Aimee-Claire left us at the end of April to head back to Pretoria. We are certainly missing her sunny disposition and ready smile. Full of giggles and wisdom, we thank her for her time and dedication to FunDza. She parts FunDza with this heart-felt post. Thank you, Aimee!
FAREWELL by Aimee-Claire Smith
It’s my second-last day as an intern at FunDza. As I sit at my desk in my office, surrounded by the people I have come to view almost as family, I’m overwhelmed with emotion.
The three months I spent interning at FunDza were undoubtedly the best of my life. I began, on my first day, scared, apprehensive, and uncertain that this was even what I wanted to do with my time. But FunDza quickly put all these fears and uncertainties to rest.
I worked under Zimkhitha in the Developing Young Writers programme. This means that I edited stories and essays submitted by “FunDza Fanz” – South African young people. I also compiled feedback and critique for each submission, guiding the young writers in what they could do better on, and praising them for what they did well.
I loved every moment of it. Arriving at the FunDza office every morning and sitting behind the interns desk was a joy. I myself am a writer, and have been since I was very young, so having the opportunity to be involved in nurturing young writers was very special to me. I’ve loved spending every day doing something so rewarding, meaningful, and close to my heart.
Occasionally, I went on little “excursions” where I would do a talk or reading representing FunDza at an event. In one of these, Zimkhitha and I went to a library where we spoke to a group of high-schoolers on the importance and worth of reading for pleasure. This came at a time when I was getting a little tired of editing, and the talk revitalised me as I realised that these high-schoolers were the kids whose stories I was working with – not words on a laptop screen, but real, unique individuals.
Many of the submissions FunDza receives are non-fictional, or based on true events. These often deal with very “heavy” issues such as identity, rape, and family relationships. I know from personal experience how healing writing can be, and though it saddens and upsets me that these young people have had to go through these struggles, it makes me glad that they have turned to writing as an outlet. I feel privileged to be the first to read their unique stories.
In my time at FunDza, I grew a lot as a person and as a writer. Writing has always been my passion, but in recent years I’ve “drifted away” from it. FunDza and my work there reminded me why I love it so much and why I want to centre my life around it.
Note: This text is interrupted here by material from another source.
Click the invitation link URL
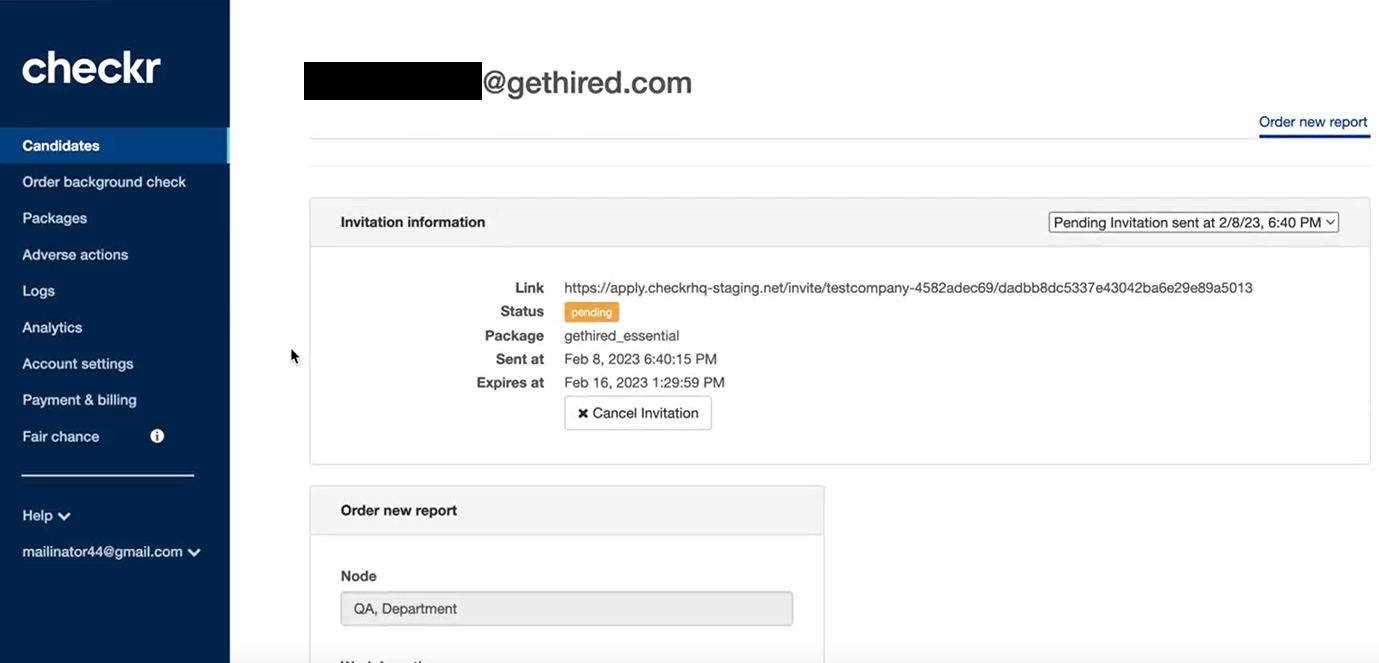 pyautogui.click(x=908, y=288)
I also became more confident and sure of myself, and decided what to study – a decision I’ve been wrestling with for a long time.
My co-workers and colleagues at FunDza were definitely one of the influences behind these changes. Everyone at FunDza is an absolute treasure. We’re all there because we care about literacy in our country, and this combined passion for the good work that we do, creates a safe, nurturing environment that encourages the best in people.
To Zimkhitha, Veronica, Tamica, Ndibs, Mignon, Phoebe, Shelley, Nandi, Alonzo, Sonja, Thulisa, Dorothy, Ros, and everyone else – thank you. Thank you for everything – for reminding me how precious every person is and how important literacy is, for encouraging me to pursue my dreams, and for every shared conversation. I will miss all of you and the work that you do, but I will carry you all and the lessons you taught me in my heart always.